Du coté de la réalisation, Haneke a tout soigné, plans fixes la plupart du temps, très longs plans le plus souvent, on s'attarde sur l’événement précis et non pas sur un enchaînement d'action horrifique frénétique.
Des scènes magistrales et émotionnelles (le plan séquence après le premier meurtre est poignant, choquant et ne se résume qu'à un vide abyssale, ce que vivent les parents) et une maîtrise du hors-champ exceptionnelle : Funny Games ne fait pas plein cadre sur la violence visuelle.
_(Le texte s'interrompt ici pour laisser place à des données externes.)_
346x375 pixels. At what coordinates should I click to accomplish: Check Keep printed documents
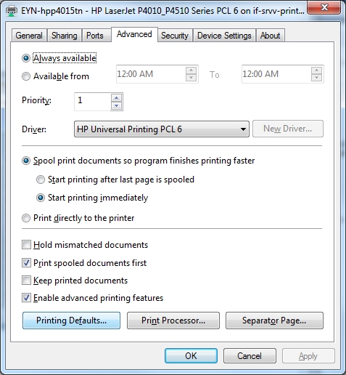pyautogui.click(x=26, y=281)
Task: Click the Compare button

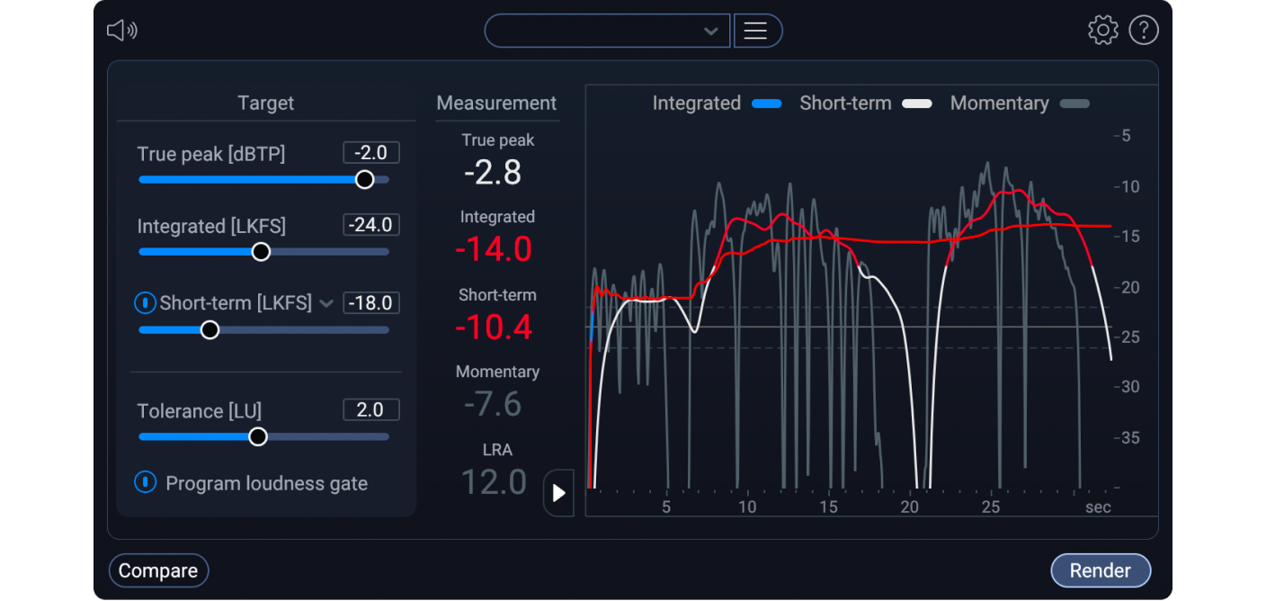Action: (x=158, y=570)
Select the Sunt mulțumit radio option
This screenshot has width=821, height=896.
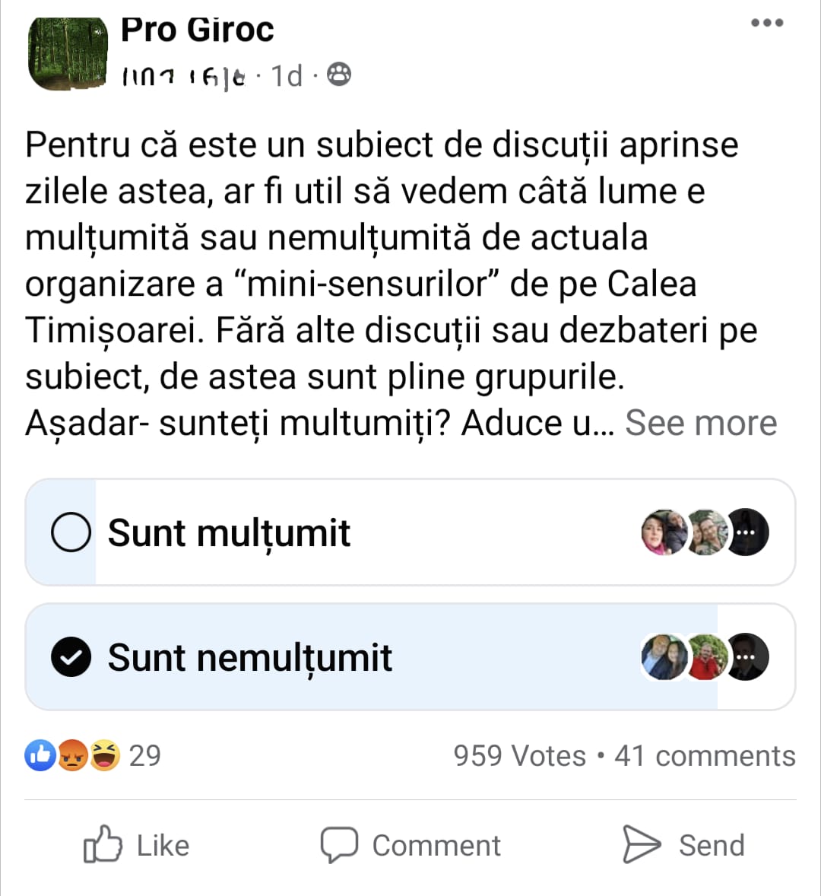[71, 532]
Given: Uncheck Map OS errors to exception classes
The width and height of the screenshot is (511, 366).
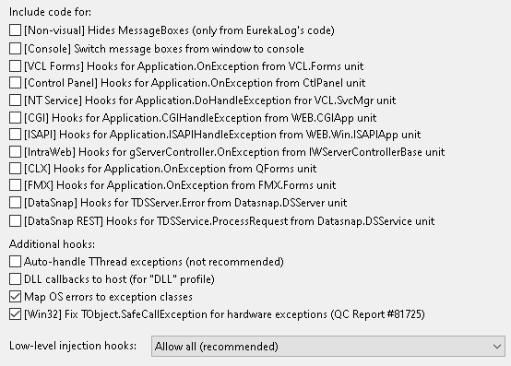Looking at the screenshot, I should pyautogui.click(x=15, y=297).
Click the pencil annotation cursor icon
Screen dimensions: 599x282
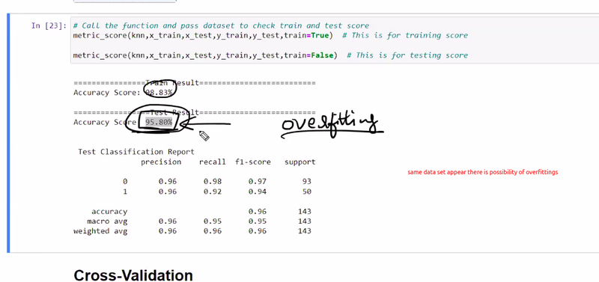coord(204,135)
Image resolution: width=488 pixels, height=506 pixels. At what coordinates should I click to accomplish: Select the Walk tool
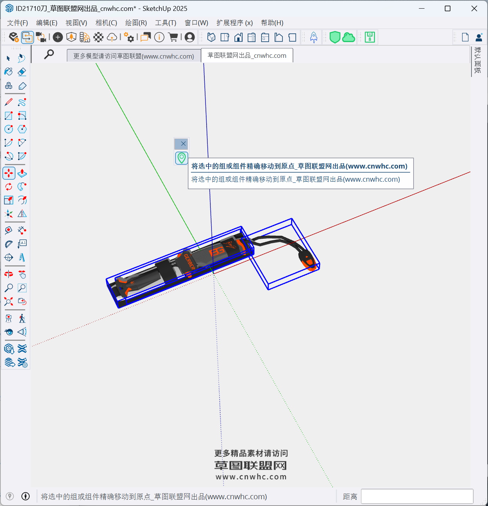coord(22,318)
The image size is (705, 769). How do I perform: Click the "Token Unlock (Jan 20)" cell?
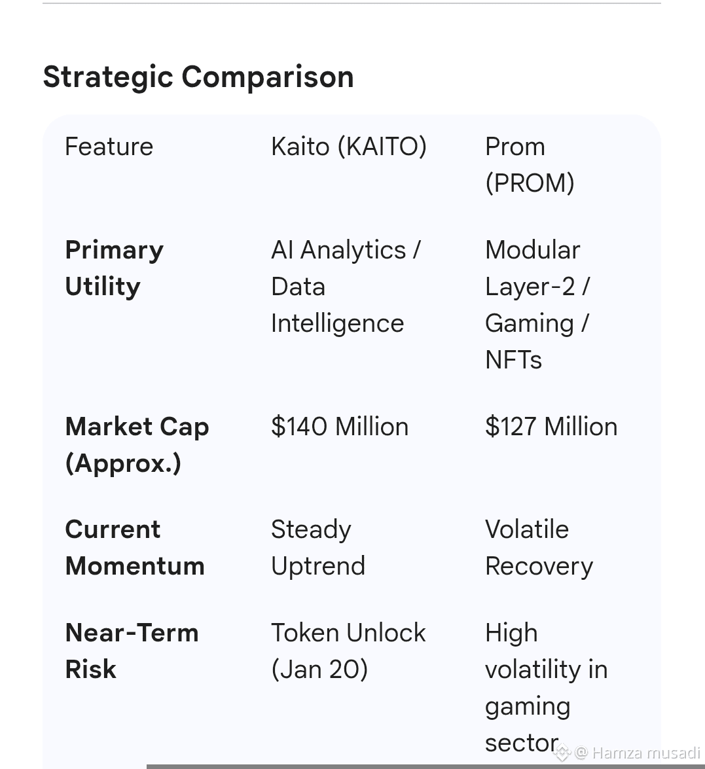point(348,651)
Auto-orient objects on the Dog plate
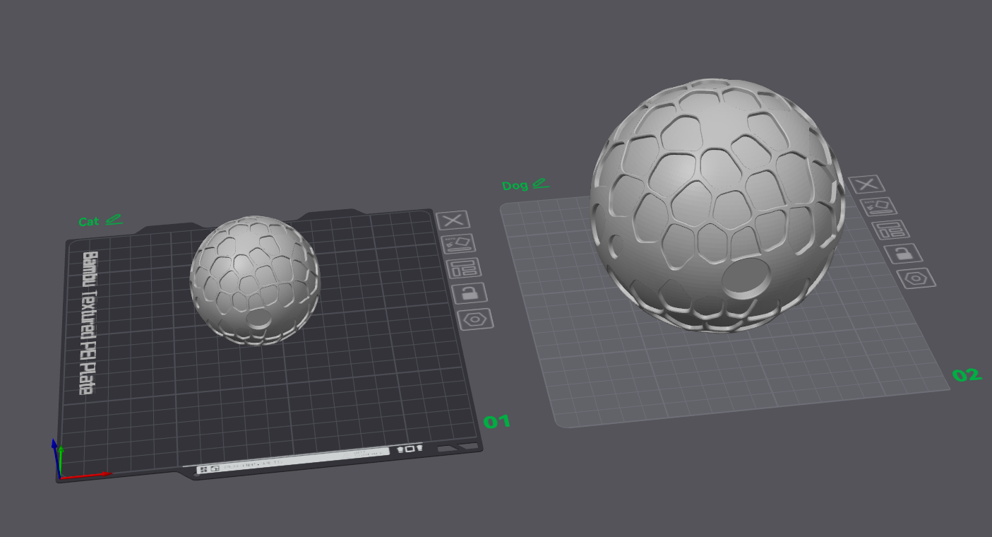 coord(879,207)
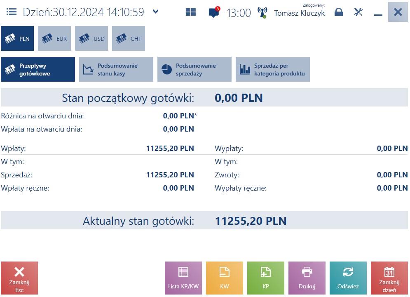Open the hamburger main menu icon
410x297 pixels.
click(x=12, y=12)

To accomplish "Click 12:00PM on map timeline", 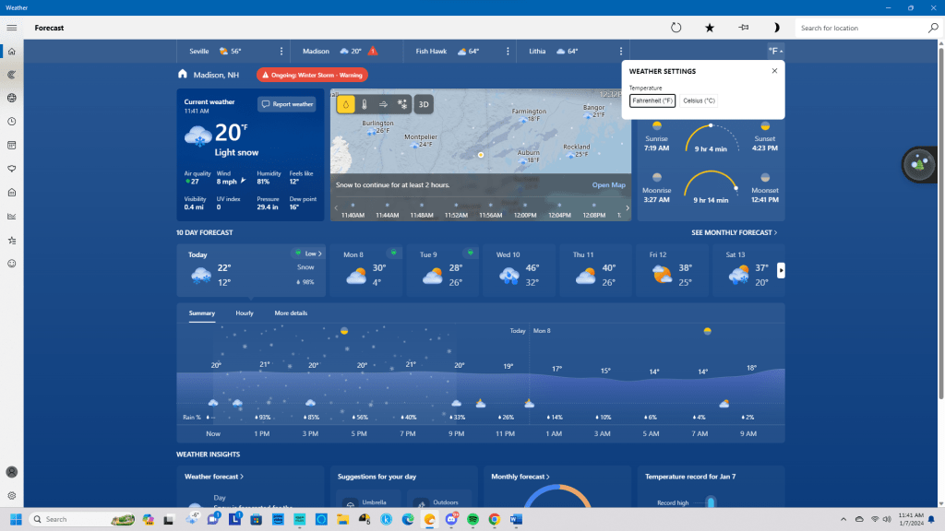I will [525, 215].
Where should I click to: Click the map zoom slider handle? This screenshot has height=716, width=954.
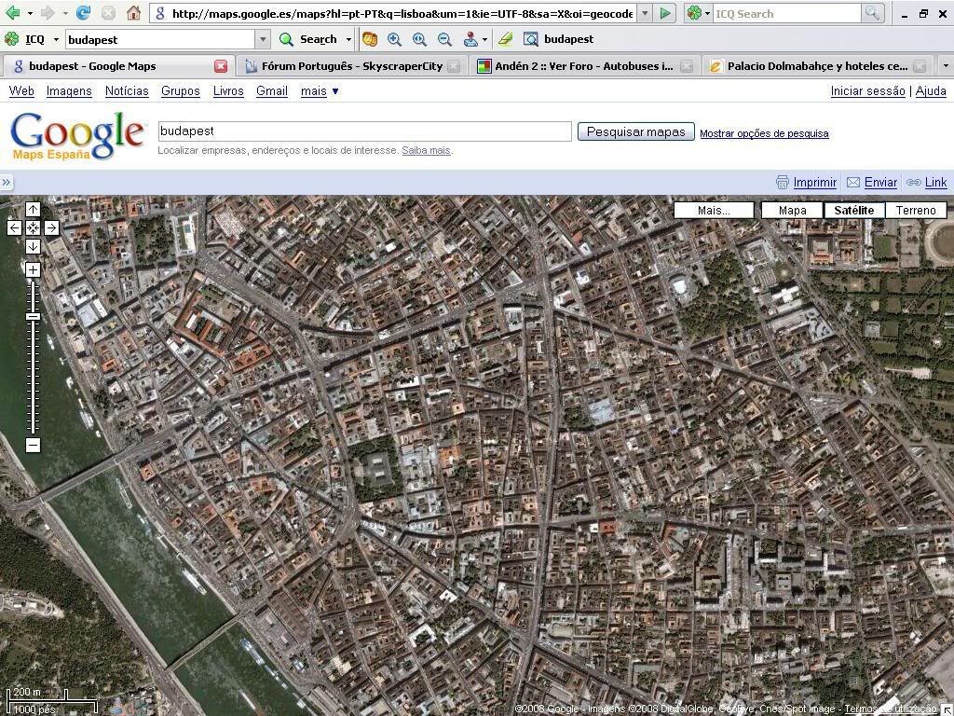pos(33,317)
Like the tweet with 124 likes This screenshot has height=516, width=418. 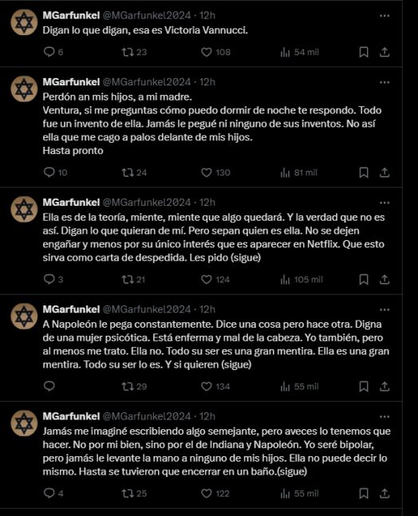point(207,280)
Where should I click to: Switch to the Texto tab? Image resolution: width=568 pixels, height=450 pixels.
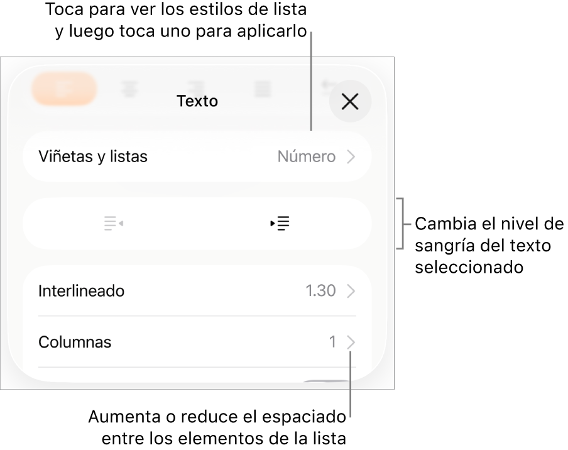pos(197,101)
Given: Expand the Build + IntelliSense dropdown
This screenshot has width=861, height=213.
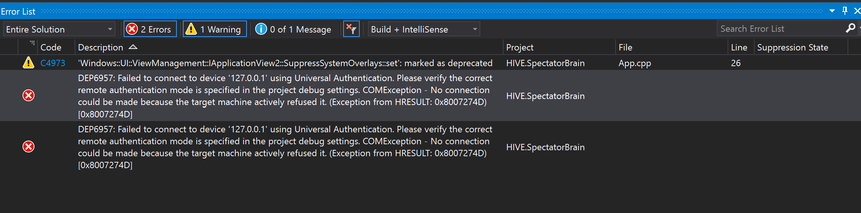Looking at the screenshot, I should 423,29.
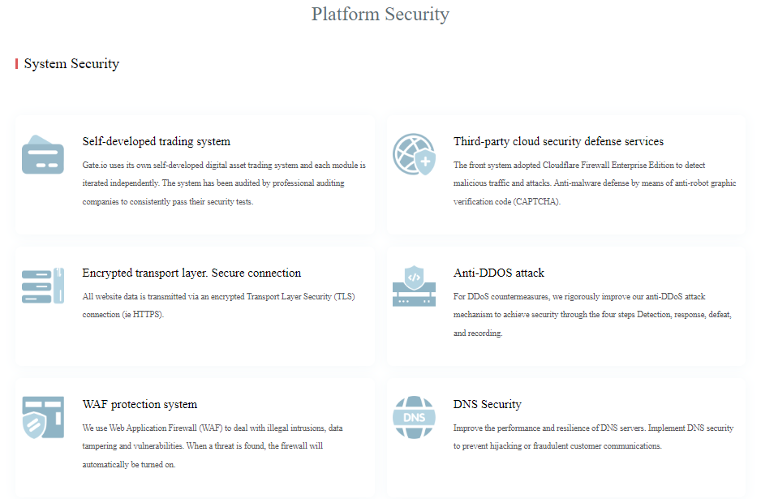This screenshot has width=761, height=499.
Task: Click the credit card trading system icon
Action: tap(43, 154)
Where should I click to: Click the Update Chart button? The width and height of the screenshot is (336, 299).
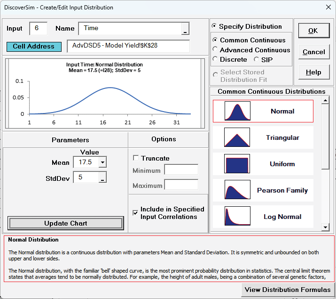click(x=66, y=223)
Les acteurs sont excellents. Le duo de psychopathe est parfait (glaçants et nous mettent mal à l'aise), la famille aussi. Entendre Ulrich Mühe hurler à la mort après la perte de son fils (et un sacré silence tout de même), ça m'a pris à l'estomac. Il n'y a pas de bande-son (outre le générique de début et fin), il n'y a pas de musiques stressantes, terrifiantes... du vide et voila.

Mais là où Funny Games fait aussi très fort c'est dans son appel au spectateur. Comment ne pas évoquer Arno Frisch parlant à la caméra, donc aux spectateurs, en leur disant "hey, il n'y pas d'espoir, même si vous êtes de leurs cotés"... Ces moments là mettent mal à l'aise (car déjà l'acteur est effrayant) et ils nous remettent dans notre condition de spectateur passif/impuissant restant là à regarder sans décrocher.
Et que dire de ce passage de la télécommande. On croit à un dénouement et je dois avouer que mon cœur à ce moment a bondi ! Enfin un début de dénouement pour cette famille, enfin un sort mérité pour ces psychopathes. Mais aussitôt le personnage de Arno Frisch nous brise en plein élan et nous assistons impuissant à l'horreur de la fin.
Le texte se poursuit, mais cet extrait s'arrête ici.